By Sue Weishar, Ph.D.
The perfect recipe for worker exploitation is to prohibit workers from changing employers, however unfair, abusive, or discriminatory. Yet that is exactly how U.S. guestworker programs are structured. [1] What makes the guestworker program for temporary non-agricultural labor, known as the H-2B visa program, even more susceptible to severe exploitation is that many H-2B guestworkers arrive to the United States deeply in debt. This happens when impoverished men and women, desperate to create a better future for their families, are required to pay for their own transportation to the United States, as well as huge application fees to labor recruiters. Workers, believing that they will be securing a bright future for themselves and their families in the United States, borrow money at high rates of interest or mortgage the family farm or home. When they arrive in the U.S. they may find no work or work at dramatically fewer hours and less pay. Mired in debt and desperate, they become compliant workers for abusive employers.
Exploitation of guestworkers on H-2B visas was widespread in New Orleans in the wake of Hurricane Katrina.
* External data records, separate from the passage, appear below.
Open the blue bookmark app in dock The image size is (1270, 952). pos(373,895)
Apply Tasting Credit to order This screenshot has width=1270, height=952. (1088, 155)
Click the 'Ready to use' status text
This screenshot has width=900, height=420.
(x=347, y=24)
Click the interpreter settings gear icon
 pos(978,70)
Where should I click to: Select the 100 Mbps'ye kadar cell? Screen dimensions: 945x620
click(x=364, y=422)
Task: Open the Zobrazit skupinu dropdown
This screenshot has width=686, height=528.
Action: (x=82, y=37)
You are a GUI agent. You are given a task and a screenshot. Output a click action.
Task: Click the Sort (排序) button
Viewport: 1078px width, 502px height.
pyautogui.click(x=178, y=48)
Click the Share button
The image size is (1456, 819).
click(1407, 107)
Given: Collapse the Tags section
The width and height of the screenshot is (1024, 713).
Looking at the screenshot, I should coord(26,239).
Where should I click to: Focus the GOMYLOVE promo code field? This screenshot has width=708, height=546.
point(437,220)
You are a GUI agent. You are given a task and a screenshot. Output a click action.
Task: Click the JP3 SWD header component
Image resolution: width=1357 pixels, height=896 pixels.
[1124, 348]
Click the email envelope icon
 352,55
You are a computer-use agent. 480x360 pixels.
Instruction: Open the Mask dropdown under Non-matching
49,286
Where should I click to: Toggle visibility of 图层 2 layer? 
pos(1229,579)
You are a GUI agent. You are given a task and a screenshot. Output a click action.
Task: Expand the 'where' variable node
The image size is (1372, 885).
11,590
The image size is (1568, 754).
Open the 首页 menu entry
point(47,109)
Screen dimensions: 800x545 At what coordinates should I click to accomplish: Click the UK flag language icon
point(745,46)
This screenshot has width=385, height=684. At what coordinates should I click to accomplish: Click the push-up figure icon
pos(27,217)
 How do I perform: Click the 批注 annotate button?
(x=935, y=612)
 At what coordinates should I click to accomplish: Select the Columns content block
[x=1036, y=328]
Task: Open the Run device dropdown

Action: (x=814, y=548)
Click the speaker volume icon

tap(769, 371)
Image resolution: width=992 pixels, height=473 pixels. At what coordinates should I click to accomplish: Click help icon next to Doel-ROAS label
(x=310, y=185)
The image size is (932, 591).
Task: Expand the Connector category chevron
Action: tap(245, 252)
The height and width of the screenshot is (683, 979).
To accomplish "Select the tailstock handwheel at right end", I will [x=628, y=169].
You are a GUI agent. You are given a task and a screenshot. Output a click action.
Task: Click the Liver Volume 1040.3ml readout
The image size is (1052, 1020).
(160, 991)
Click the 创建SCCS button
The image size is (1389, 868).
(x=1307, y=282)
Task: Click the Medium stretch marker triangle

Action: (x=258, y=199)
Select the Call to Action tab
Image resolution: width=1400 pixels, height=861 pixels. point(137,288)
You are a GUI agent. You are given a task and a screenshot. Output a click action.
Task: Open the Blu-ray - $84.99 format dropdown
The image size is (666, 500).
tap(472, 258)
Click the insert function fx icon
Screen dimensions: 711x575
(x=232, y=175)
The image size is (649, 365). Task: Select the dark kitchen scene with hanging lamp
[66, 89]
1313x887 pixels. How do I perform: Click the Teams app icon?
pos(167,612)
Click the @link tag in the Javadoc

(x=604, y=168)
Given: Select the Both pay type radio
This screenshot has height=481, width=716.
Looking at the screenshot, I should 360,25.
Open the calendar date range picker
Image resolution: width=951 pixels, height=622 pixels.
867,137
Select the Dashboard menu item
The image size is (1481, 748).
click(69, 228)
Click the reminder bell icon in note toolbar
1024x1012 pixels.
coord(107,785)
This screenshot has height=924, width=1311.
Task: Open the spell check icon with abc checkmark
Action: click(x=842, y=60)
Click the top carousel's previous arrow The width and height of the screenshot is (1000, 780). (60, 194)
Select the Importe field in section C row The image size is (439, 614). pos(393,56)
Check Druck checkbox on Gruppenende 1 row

A well-known case involved Decatur Hotels, a group of 15 luxury hotels in New Orleans that brought 290 guestworkers from Peru, Bolivia, and the Dominican Republic to the city to do re-construction work. Workers were promised $10 to $15 an hour and 60 hours of guaranteed work per week, comfortable housing with televisions and telephones in every room, and free food and transportation to and from the job site every day. Each of the workers paid between $3,500 and $5,000 to cover recruiting fees, travel, and visas. [2] But as guestworker Daniel Contreras soon discovered, “the promises made to us had been lies.”